Крыши над головой не было, пропитание добывалось с трудом, но благодаря помощи родных и близких жизнь постепенно восстанавливалась. Уже в сентябре Бартниковский пошел в школу. "Так для меня закончилась война", — вспоминает он. Но еще долгие годы его охватывал страх, когда он слышал немецкую речь.
История
Касаясь распространяемой в последние годы польскими властями версии о том, что приход Красной армии в республику был не освобождением, а новой оккупацией, ставший после войны офицером Бартниковский указал, что для него события тех лет выглядят иначе. "Польша была частью Варшавского договора, — напоминает он. — Сейчас можно сказать, что Польша по собственному желанию имеет у себя на территории американские войска". По его словам, "точно так же кто-то может сказать, что мы оккупированы". "Тогда оккупации не было", — убежден Бартниковский.
"У нас была своя власть, которая в некоторых политических вопросах находилась в зависимости, потому что был Варшавский договор.
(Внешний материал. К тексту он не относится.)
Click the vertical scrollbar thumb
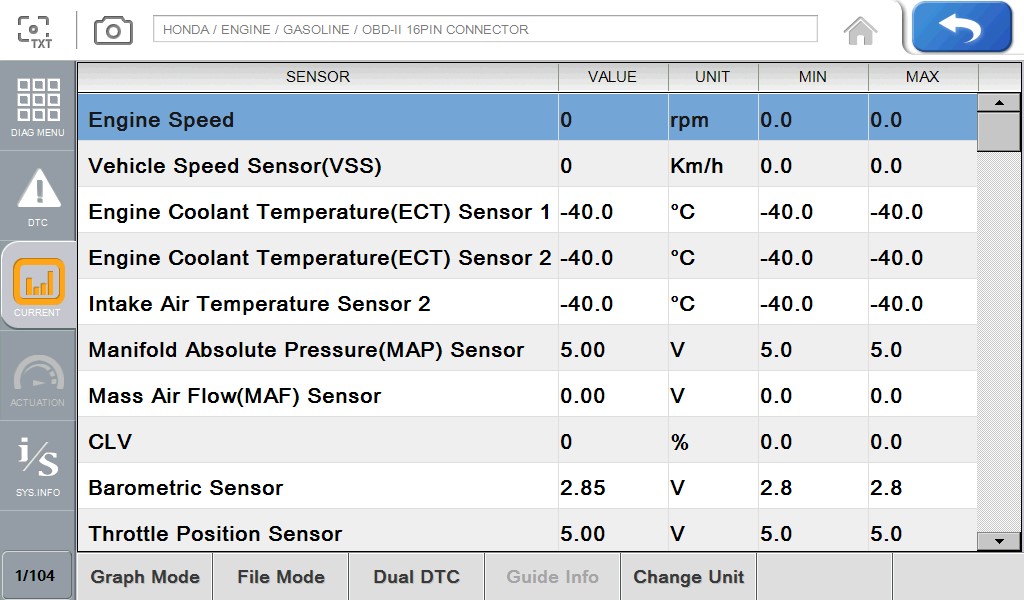 pos(999,131)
Так же и сейчас Польша должна подчиняться некоторым решениям НАТО", — поясняет Бартниковский. "История искажается в зависимости от политических взглядов", — считает он.
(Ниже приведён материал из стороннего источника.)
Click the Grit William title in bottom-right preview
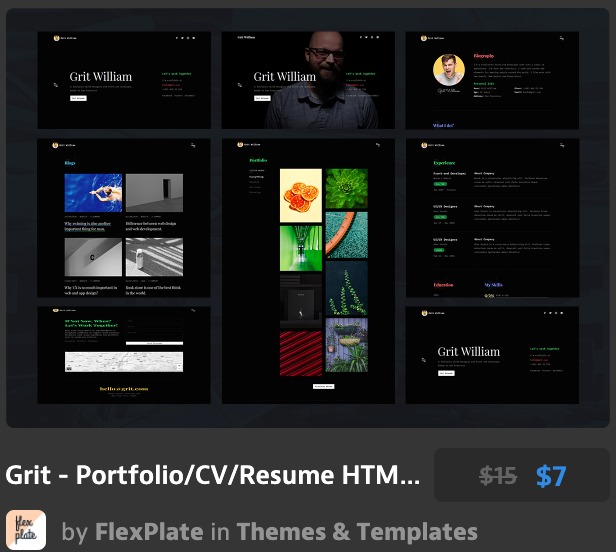 468,351
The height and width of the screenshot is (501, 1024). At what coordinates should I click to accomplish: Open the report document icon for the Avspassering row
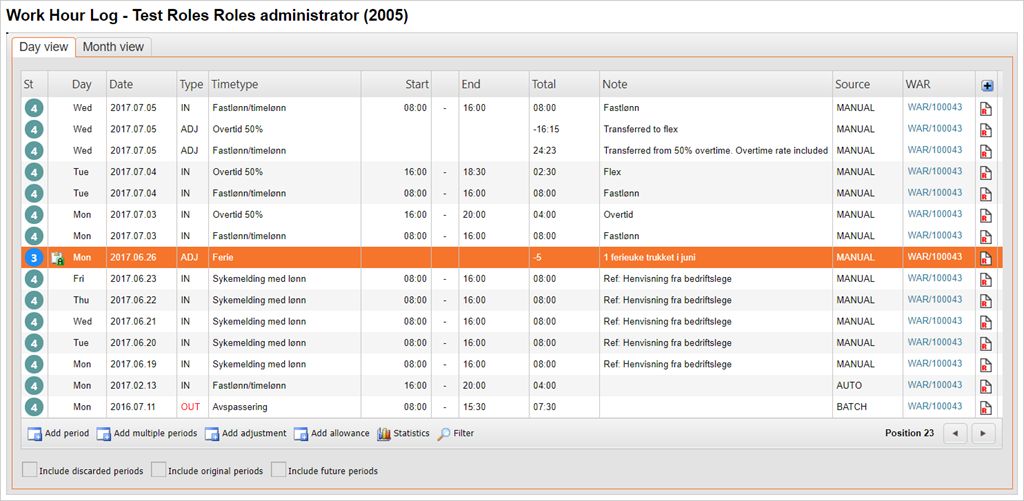pyautogui.click(x=985, y=407)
Развернутую в Польше в последние годы кампанию по сносу памятников Красной армии Бартниковский назвал позором. "Ведь их [красноармейцев] здесь в Польше погибло 600 тысяч".
Я считаю, что друзей нужно искать рядом, а не за океаном. У нас должны быть как можно более хорошие отношения с соседями на востоке и западе, вне зависимости от тех страшных событий, которые были в прошлом. Я тепло отношусь к россиянам и хотел бы, чтобы между нашими странами были хорошие отношения
"Политика — одно, а отношения между людьми — совсем другое", — говорит он.
Прошлое и будущее
Сейчас Бартниковский часто ездит в Германию, где встречается с молодежью и рассказывает им историю своего детства. Ненависти к немцам он уже не испытывает и давно перестал вздрагивать при звуках немецкой речи. "Самое плохое человеческое чувство — ненависть, враждебное отношение к людям и целым народам за то, что когда-то происходило в истории", — считает он.
"Важно жить в мире и дружбе, чтобы никакие войны уже не происходили", — уверен Бартниковский. Вместе с тем, по его словам, война уже не кажется ему самым страшным, с чем может столкнуться человечество. "Если почитать о том, что происходит с климатом, становится ясно, что мы сами доведем до трагедии. Возможно, через какие-то 200 лет человечество само себя уничтожит", — говорит он.